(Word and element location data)
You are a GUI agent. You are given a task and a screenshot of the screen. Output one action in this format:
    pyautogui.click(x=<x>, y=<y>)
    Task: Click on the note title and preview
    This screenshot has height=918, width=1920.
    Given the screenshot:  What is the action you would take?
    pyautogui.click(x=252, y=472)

=== What to work on ===
Reproduce the records above line for line, with no changes.

=== Output below ===
You are a GUI agent. You are given a task and a screenshot of the screen. Output one action in this format:
    pyautogui.click(x=<x>, y=<y>)
    Task: Click on the note title and preview
    This screenshot has height=918, width=1920.
    Given the screenshot:  What is the action you would take?
    pyautogui.click(x=252, y=472)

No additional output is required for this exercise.